USC Cinema-Television dean at UH Manoa for film symposium and UH Communication presentation

Lecture on multimedia literacy free and open to the public on November 4

University of Hawaiʻi at Mānoa
Contact:
Jim Manke, 808-956-6099
UH Manoa Chancellor's Office
Jeanntte Paulson Hereniko, 808-396-8353
Posted: Oct 29, 2003

The youth of today know Castle Wolfenstein better than Frankenstein.

Finding Nemo better than Captain Nemo.

Sony better that the Sonnets.

Neo better than Nero.

Cause for concern? No. Cause for celebration? Yes.

From pre-school to grad school, today‘s students are growing up in an environment rich with sound and image. Film, music, and interactive gaming are but a few examples of how new media influence and inform our children‘s modes of expression and learning well beyond the bounds of traditional text.

These and related topics will be the subject of a free public presentation by Elizabeth Daley, executive director of the Annenberg Center for Communications and dean of the School, of Cinema-Television at the University of Southern California, as she describes the vast opportunities for educators at all levels to meld time-honored academic traditions with new media‘s vast potential.

Daley has a long and distinguished career in television and film. In addition to heading up the USC Cinema School since 1991, she has overseen the
development of the USC Annenberg Center for Communication, whose initiatives include the Labyrinth Project, a model for interactive narrative, and the Institute for Multimedia Literacy, dedicated to the recognition that true literacy in the 21sy Century demands fluency in the language of multimedia. The center also supports the student-run Trojan Vision television service and the Asian Film Connections project, an online Asian film database.

Prior to joining USC, Daley served as executive director of Taper Media Enterprises, the film and television subsidiary of the Mark Taper Forum, and as a producer for MGM/UA Television. Daley earned her Ph.D. from the University of Wisconsin and Master of Arts and Bachelor of Arts degrees from Tulane University and Newcomb College.
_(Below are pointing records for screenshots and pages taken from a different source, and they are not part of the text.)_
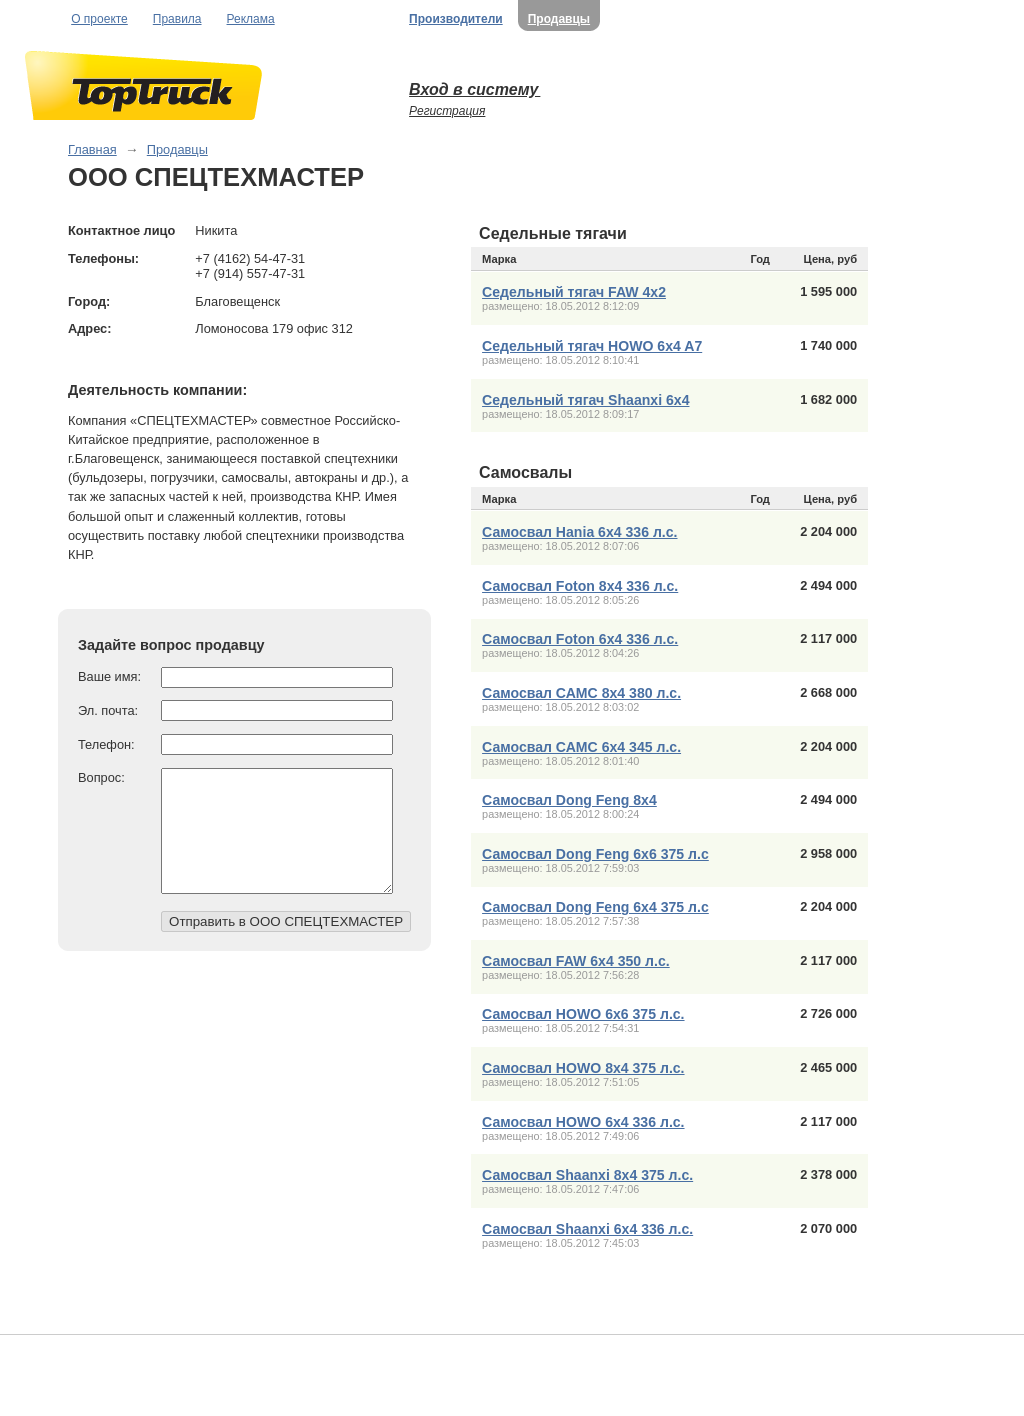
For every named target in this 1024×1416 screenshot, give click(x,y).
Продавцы (559, 19)
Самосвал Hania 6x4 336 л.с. (579, 532)
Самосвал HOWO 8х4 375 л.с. (583, 1068)
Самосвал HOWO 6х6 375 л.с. (583, 1014)
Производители (456, 19)
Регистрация (447, 111)
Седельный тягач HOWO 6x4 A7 (592, 346)
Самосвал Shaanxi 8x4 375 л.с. (587, 1175)
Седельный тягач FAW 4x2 (574, 292)
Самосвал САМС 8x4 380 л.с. (581, 693)
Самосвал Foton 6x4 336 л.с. (580, 639)
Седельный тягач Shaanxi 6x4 (585, 400)
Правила (177, 19)
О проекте (99, 19)
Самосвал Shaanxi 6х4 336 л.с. (587, 1229)
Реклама (251, 19)
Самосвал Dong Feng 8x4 (569, 800)
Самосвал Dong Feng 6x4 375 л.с (595, 907)
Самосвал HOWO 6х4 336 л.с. (583, 1122)
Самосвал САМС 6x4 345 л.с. (581, 747)
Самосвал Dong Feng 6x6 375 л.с (595, 854)
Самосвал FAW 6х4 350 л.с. (576, 961)
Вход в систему (474, 89)
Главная (92, 149)
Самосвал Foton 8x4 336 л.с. (580, 586)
Daley will discuss the expanded use of multimedia in teaching, as well as the work that is currently underway at the Institute for Multimedia Literacy (IML). Based at the Annenberg Center for Communication, the IML is exposing students and faculty at USC and beyond to the time-based, interactive language of sound, image and text that is the basis of multimedia. Through its work, the IML is demonstrating and defining how this language is transforming the way society thinks and communicates in the digital age.
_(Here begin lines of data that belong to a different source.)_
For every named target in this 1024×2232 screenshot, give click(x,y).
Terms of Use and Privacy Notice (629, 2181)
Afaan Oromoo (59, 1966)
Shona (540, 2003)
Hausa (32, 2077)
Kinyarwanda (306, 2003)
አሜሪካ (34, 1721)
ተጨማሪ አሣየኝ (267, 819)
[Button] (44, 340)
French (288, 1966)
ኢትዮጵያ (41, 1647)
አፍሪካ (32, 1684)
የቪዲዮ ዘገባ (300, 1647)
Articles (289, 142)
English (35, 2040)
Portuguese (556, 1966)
Expanding the Concept of Literacy:
Opportunities for Educators

A public lecture by Elizabeth M. Daley
Tuesday, November 4, 2003 — 5:30 p.m.
Art Auditorium — UH Manoa

A question and answer session follows Ms. Daley‘s presentation.


This presentation is sponsored by Educational Foundations, UH College of Education; the Carol Burnett Foundation for Responsible Journalism and the UH Manoa School of Communication; the Hawaiʻi International Film Festival, and the Asia Pacific Media Center, Annenberg Center for Communication at the University of Southern California.